Şiddete uğrayanın kadın veya erkek, çocuk veya yaşlı, engelli veya engelsiz olmasının fark etmediğini, geniş yelpazesiyle kanunun herkesi koruma kapsamına aldığını vurgulayan Cumhurbaşkanı Erdoğan, sözlerini şöyle sürdürdü: “Tabii şiddet mağdurları daha çok kadınlar ve çocuklar olduğu gibi ister istemez fiiliyatta bu gruplar öne çıkıyor. Kanunun yürürlüğe girmesinden sonra çok sayıda düzenleme yapılmış, kurumsal yapı oluşturulmuştur, Bu doğrultuda atılan adımlardan biri de şiddetin önlenmesiyle koruyucu ve önleyici tedbirlerin uygulanmasına yönelik hizmetleri vermek üzere Şiddet Önleme ve İzleme Merkezleri’nin (ŞÖNİM) kurulmasıdır. Bugün 81 ilimizin her birinde mağdurlara hizmet veren merkezlerin kadına yönelik şiddetle mücadelede önleyici katkıları olduğuna inanıyorum. Şimdi de yeni eylem planımızda mücadeleyi daha da güçlendiriyoruz.”

Kadına Yönelik Şiddetle Mücadele 4. Ulusal Eylem Planı’nın 2021-2025 yıllarını kapsadığını bildiren Cumhurbaşkanı Erdoğan, şunları söyledi: “Bu çalışma için hazırlıklarımızı 2020 yılı başından beri sürdürüyoruz. Eylem planımızı, kamu kurumlarının, sivil toplum kuruluşlarının, üniversitelerin, medya mensuplarının, uluslararası kuruluş temsilcilerinin ve ilgili tüm paydaşların katkılarıyla hazırladık. Oldukça hacimli bir kitap olarak ortaya çıkan planı, beş ana hedef, 28 strateji ve 227 faaliyet şeklinde yapılandırdık. Sorunun tamamen ortadan kalkmasını hedef alan bu bütüncül politika dokümanını bugün sizlere sunuyoruz. Önümüzdeki 5 yıl boyunca kadına yönelik şiddetle mücadelede takip edeceğimiz ana başlıkların hepsi bu planda yer alıyor.”

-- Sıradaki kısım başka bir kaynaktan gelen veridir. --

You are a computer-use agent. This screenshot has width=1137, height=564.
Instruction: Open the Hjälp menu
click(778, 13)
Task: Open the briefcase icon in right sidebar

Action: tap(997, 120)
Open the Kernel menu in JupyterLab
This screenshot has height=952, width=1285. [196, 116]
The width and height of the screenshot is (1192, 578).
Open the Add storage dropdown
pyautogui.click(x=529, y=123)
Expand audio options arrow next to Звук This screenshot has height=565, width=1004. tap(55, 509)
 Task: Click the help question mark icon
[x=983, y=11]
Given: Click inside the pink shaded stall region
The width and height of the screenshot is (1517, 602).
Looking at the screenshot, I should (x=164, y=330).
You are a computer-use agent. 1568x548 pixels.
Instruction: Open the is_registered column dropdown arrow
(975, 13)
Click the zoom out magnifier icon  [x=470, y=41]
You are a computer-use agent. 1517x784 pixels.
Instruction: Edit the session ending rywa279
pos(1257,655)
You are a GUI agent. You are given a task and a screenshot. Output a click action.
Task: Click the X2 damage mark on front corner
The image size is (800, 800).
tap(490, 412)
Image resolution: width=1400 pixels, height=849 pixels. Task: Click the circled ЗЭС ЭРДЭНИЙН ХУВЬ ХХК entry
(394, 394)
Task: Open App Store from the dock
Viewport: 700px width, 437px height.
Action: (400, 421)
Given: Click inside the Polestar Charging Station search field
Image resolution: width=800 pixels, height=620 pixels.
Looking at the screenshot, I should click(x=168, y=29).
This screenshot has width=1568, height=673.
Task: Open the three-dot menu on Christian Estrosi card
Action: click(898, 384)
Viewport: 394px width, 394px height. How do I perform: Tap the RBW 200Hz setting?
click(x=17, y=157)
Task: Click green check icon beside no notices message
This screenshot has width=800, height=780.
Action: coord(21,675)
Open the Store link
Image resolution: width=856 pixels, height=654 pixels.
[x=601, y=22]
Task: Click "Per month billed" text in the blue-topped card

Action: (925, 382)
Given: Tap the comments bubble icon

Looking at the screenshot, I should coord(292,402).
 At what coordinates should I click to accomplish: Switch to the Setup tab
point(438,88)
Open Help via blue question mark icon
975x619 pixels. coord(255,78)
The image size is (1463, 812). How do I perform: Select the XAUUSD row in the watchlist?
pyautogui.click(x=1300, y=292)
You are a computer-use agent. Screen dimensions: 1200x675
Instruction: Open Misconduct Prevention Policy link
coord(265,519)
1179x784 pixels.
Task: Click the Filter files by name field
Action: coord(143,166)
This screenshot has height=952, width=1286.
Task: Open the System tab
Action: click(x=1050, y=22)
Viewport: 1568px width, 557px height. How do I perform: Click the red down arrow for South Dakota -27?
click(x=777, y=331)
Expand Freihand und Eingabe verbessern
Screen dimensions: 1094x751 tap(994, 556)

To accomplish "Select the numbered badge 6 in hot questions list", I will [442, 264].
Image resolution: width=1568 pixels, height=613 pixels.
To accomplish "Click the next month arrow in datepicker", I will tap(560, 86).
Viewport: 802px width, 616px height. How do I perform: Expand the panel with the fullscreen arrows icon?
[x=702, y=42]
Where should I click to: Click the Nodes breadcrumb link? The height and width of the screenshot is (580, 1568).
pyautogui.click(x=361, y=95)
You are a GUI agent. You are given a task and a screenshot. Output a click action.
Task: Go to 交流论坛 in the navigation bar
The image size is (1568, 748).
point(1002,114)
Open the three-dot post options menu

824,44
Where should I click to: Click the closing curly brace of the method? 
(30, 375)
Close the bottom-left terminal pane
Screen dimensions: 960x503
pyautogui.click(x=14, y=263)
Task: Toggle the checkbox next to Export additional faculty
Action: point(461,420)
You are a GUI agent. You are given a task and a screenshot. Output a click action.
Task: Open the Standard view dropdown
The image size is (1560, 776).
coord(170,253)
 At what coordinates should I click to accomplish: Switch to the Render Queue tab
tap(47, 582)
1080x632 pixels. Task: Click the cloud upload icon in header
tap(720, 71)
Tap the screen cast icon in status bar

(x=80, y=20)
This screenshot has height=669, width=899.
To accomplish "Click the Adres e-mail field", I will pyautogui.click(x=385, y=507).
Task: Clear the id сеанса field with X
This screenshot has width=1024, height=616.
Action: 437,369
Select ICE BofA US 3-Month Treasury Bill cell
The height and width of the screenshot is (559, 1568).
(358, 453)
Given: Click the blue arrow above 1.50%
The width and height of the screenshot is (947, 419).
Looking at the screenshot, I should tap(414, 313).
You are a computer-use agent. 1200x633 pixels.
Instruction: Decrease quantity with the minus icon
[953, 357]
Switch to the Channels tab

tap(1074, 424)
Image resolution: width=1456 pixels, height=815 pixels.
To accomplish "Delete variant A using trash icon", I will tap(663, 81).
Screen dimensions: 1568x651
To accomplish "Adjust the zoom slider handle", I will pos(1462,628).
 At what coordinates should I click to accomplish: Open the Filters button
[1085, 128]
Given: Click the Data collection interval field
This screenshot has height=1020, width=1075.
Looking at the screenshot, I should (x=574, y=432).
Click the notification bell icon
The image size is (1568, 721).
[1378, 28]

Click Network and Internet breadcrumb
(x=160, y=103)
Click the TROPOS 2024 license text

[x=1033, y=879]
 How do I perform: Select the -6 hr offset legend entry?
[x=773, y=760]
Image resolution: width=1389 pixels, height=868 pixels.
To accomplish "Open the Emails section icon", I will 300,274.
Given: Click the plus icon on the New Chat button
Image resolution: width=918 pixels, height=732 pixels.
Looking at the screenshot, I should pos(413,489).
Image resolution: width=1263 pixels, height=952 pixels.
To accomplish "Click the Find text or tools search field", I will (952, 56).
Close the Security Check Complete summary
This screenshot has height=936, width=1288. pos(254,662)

Cumhurbaşkanı Erdoğan, bu başlıkları mağdurların adalete erişiminin kolaylaştırılması, şiddetle topyekûn mücadele anlayışının tüm plan, program ve politikalara yerleştirilmesi, koruyucu ve önleyici hizmetlerin güçlendirilmesi, toplumsal farkındalık ve duyarlılığın artırılması, sistematik, güvenilir, karşılaştırılabilir verilerin toplanması ve yorumlanması olarak özetleyebileceklerini ifade etti.

Değişen şartlar ve ortaya çıkan ihtiyaçlar çerçevesinde gereken her türlü yasal ve idari tedbirleri almayı sürdüreceklerine dikkati çeken Cumhurbaşkanı Erdoğan, “Kadına Yönelik Şiddetle Mücadele 4. Ulusal Eylem Planı’nın ilk hedefini şiddetle mücadele mevzuatının gözden geçirilmesi ve etkin uygulanması olarak belirledik. Amacımız adli süreçte, mağdurun adalete erişiminin kolaylaşmasını, mağdurun haklarını etkin kullanmasını ve şiddet eylemlerinin orantılı şekilde cezalandırılmasını sağlamaktır” değerlendirmesinde bulundu.

“KADINA YÖNELİK ŞİDDETLE MÜCADELE İL EYLEM PLANLARI, 81 İLDE HASSASİYETLE YÜRÜTÜLMEKTEDİR”

Ceza mevzuatının gözden geçirilmesinden, hâkim savcı ve diğer yardımcı yargı personelinin eğitimine kadar 22 faaliyetin bu başlık altında yer aldığını anlatan Cumhurbaşkanı Erdoğan, kurumlar arası iş birliğinin geliştirilmesi için Aile ve Sosyal Hizmetler Bakanlığı’nın koordinasyonunda Adalet, İçişleri, Millî Savunma ve Sağlık Bakanlıkları ile Diyanet İşleri Başkanlığı arasında protokoller imzalandığını söyledi.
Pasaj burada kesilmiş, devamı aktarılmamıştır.